> [Задание 1]
Кто стал первым учителем композиции Фельдмана, согласно тексту о Мортоне Фельдмане?
> [Задание 2]
Допишите продолжение текста о Мортоне Фельдмане, начав сразу после его последнего предложения.

> [Предоставленный текст]
↓↓↓

Фельдман, Мортон

Поделись знанием:
(перенаправлено с «Мортон Фелдман»)
Перейти к: навигация, поиск
Мортон Фельдман
Morton Feldman
Основная информация
Дата рождения

12 января 1926(1926-01-12)

Место рождения

Бруклин, Нью-Йорк, США

Дата смерти

3 сентября 1987(1987-09-03) (61 год)

Место смерти

Буффало, штат Нью-Йорк, США

Страна

США США

Профессии

композитор, педагог, пианист

Жанры

абстрактный экспрессионизм

[www.cnvill.net/mfhome.htm Morton Feldman Page]

Мо́ртон Фе́льдман (Фелдман, Фелдмэн,англ. Morton Feldman; 12 января 1926, Нью-Йорк — 3 сентября 1987, Буффало) — американский композитор и педагог.





Биография

Фельдман родился 12 января 1926 года в Нью-Йорке. Родители будущего композитора были еврейскими эмигрантами из Российской Империи. Они владели прачечными и текстильными магазинами, в которых работал (а позже продолжал семейный бизнес до приглашения преподавать в Университет Буффало) молодой Мортон. Своё музыкальное образование Фельдман получил у музыкантов, связанных с Ферруччо Бузони. Учительницей фортепиано Фельдмана была Вера Морина (Маурина)-Пресс, также учившаяся у Бузони, и которая к тому же поддерживала дружеские отношения с А. Н. Скрябиным. Первым учителем композиции был американский композитор Уоллингфорд Риггер, получивший образование в Европе. Риггер вместе с Генри Коуэллом были из окружения Чарлза Айвза, и являлись самыми радикальными американскими «модернистами» своего времени. Следующим учителем Фелдмана стал Стефан Вольпе (англ.) — ученик знаменитых композиторов и педагогов начала XX века: Шрекера, Юона, Бузони и Веберна. Вольпе был не просто замечательным педагогом (среди его учеников — Чарльз Вуоринен и Дэвид Тюдор), но довольно сильным и интересным композитором, восхищавшим своим творчеством такого титана, как Эллиотт Картер. Учась у Вольпе, Мортон Фелдман пишет музыку близкую «Новой венской школе». Характерны фортепианные «Иллюзии» (1948).

↑↑↑

> [Содержимое набора данных]
↓↓↓

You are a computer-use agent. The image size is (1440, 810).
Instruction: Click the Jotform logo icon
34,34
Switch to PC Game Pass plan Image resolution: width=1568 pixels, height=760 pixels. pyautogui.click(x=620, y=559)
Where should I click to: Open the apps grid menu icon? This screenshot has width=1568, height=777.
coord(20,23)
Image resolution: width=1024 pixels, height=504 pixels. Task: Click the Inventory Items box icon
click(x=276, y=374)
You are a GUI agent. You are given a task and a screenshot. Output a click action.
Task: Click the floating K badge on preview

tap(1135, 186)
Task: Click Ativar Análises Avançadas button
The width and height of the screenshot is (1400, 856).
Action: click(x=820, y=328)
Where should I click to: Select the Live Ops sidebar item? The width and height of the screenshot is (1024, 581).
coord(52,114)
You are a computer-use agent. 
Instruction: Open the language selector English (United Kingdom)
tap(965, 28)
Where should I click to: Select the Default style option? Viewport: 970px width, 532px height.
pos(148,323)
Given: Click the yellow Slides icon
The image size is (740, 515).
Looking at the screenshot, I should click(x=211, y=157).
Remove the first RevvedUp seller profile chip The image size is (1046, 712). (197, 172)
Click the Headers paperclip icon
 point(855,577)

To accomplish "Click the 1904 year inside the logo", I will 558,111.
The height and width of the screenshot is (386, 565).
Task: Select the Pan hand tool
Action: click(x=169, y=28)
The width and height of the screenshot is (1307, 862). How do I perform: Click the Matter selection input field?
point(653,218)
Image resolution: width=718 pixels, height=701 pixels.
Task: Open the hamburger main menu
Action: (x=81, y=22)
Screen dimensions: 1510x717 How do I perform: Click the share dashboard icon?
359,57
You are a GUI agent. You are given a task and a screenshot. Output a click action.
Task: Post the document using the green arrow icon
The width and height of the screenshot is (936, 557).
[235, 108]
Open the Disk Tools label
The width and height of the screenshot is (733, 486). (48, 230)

↑↑↑

> [Ваш ответ 1]
Американский композитор Уоллингфорд Риггер.

> [Ваш ответ 2]
В один из вечеров 1950 года Димитрис Митропулос в Карнеги-холл исполнял Симфонию ор. 21 Антона Веберна и «Симфонические танцы» Сергея Рахманинова. После исполнения Веберна из зала вышли два взволнованных человека, потрясенные этой музыкой. Это были Джон Кейдж и Мортон Фельдман, ставшие с того вечера друзьями. Днем Мортон работал у своих родителей и дяди, а ближе к ночи ходил на встречи к Кейджу, где собирались художники и поэты. Там Фелдман познакомился и сблизился с художниками — представителями «абстрактного экспрессионизма» — Филиппом Густоном и Джексоном Поллоком. Из поэтов — с Фрэнком О’Хара.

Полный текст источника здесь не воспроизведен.